Los Angeles Art Association proudly presents 4 solo exhibitions by artists Tanner Goldbeck, Keiko Inoh, Rachel Kaster and Robert Nelson. The reception will take place on Saturday October 20, 2018, 6 - 9pm at Gallery 825 and the show runs through November 30, 2018.
Robert Nelson's hyper-real/surreal works are concerned with dichotomies: innocence/corruption, the infinite/the finite, past/future, good/evil. His works are bombastic examples of an artist who is at ease layering wide areas of flat color with illustrative drawing that shows off his technical skills and knowledge of the history of art. In the works in this solo show, Dialogs with the Future he juxtaposes images culled from different sources to explore the relationship between the world today and an imagined future. Using elements from art history and popular culture, he fuses the serious with the humorous creating evocative, challenging and sometimes disturbing works. Nelson's world view is presented as a series of fragments that the viewer can connect in their mind, arriving at their own conclusions. His artworks are catalysts for thought about how the past influenced the present, and how the present can challenge and hopefully change the future.
Thrift stores and art galleries have always been a part of artist Tanner Goldbeck's identity. Goldbeck is interested in questioning our perceptions of value and worth on a social scale. If you strip them of their formalities and look at their basic operations, they do have a few functions in common. Objects are on display for purchase, discounts are offered, sales occur and customers are encouraged to examine the items. A lifelong cause and effect relationship combined into one, semi-metaphoric social experiment. Initially inspired by Claes Oldenburg's 1961 store in lower Manhattan, Goldbeck now presents the exhibition All Unattended Children Will Be Sold. Goldbeck wants to superimpose two behaviorally opposite social structures on top of one another and see what unfolds. Each visitor must review at least some portion of their own behavioral practices upon entering the room.

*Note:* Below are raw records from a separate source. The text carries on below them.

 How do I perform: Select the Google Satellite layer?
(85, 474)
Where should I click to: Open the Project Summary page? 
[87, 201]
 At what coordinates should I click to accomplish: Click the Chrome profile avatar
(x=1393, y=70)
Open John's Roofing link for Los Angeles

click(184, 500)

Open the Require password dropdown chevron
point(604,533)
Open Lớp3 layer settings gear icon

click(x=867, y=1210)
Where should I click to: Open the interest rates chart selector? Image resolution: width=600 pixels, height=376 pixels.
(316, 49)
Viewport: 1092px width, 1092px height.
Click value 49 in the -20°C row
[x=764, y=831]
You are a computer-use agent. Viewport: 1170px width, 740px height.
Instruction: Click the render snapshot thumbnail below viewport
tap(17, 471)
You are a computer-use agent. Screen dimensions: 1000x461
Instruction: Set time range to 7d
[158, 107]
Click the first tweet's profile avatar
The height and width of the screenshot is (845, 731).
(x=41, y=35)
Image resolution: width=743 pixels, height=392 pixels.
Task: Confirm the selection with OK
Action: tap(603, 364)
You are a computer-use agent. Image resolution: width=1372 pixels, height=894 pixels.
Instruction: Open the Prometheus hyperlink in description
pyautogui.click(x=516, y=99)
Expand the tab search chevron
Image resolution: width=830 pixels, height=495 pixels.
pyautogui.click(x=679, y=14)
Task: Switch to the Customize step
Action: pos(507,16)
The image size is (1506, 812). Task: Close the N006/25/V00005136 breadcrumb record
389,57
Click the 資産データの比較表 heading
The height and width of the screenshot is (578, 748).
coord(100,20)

Keiko Inoh's newest iteration of her art practice, Shadow is an installation comprising adventurous projection of sculptural constructions. This projection becomes like a negative of a photograph, and the shadow projected on the wall becomes a "picture". The audience can witness a camera-less "photograph". The turntable ("lazy Susan") on which this sculpture rests rotates by hand power. The audience can enjoy the shadow and sculpture of the continuous city at their own speed. The image "Shadow" was drawn from the novelist Italo Calvino's Invisible Cities. In his story, this city is an imaginary city that Marco Polo told Kublai Khan about in a fantasy encounter. Kublai Khan has sensed the end of his empire coming soon. Marco Polo diverts the emperor with tales of the cities he has seen in his travels around the empire: cities and memory, cities and designs, cities and the dead, trading cities, hidden cities and invisible cities. Inoh views the shadow as a metaphor for vague information and something invisible.
Well-known for her sculptural work in glass and steel, in more recent work, Rachel Kaster has explored our changing relationship to memory, and more specifically emotional attachments, or the private memories in which we become emotionally invested. Using dolls, children's toys, domestic décor accessories and the trinkets that might be found on charm bracelets, the original fetishes of memory and emotional attachments, Kaster fashioned her bricolage into the super sized simulacra of actual charm 'bracelets' to be hung against a wall or support, or in any manner of suspension between walls, floors and ceilings. For her current show Anamnesis, Kaster is constructing an installation of suspended pendants, image transparencies, small photographs or snapshots, and heirlooms in a kind of charm bracelet-fetish necklace chandelier to fill an entire gallery - a web of memory moving between shadowy blur and crystalline projection to be recast and reconstructed between the moment of perception and the viewer's imagination.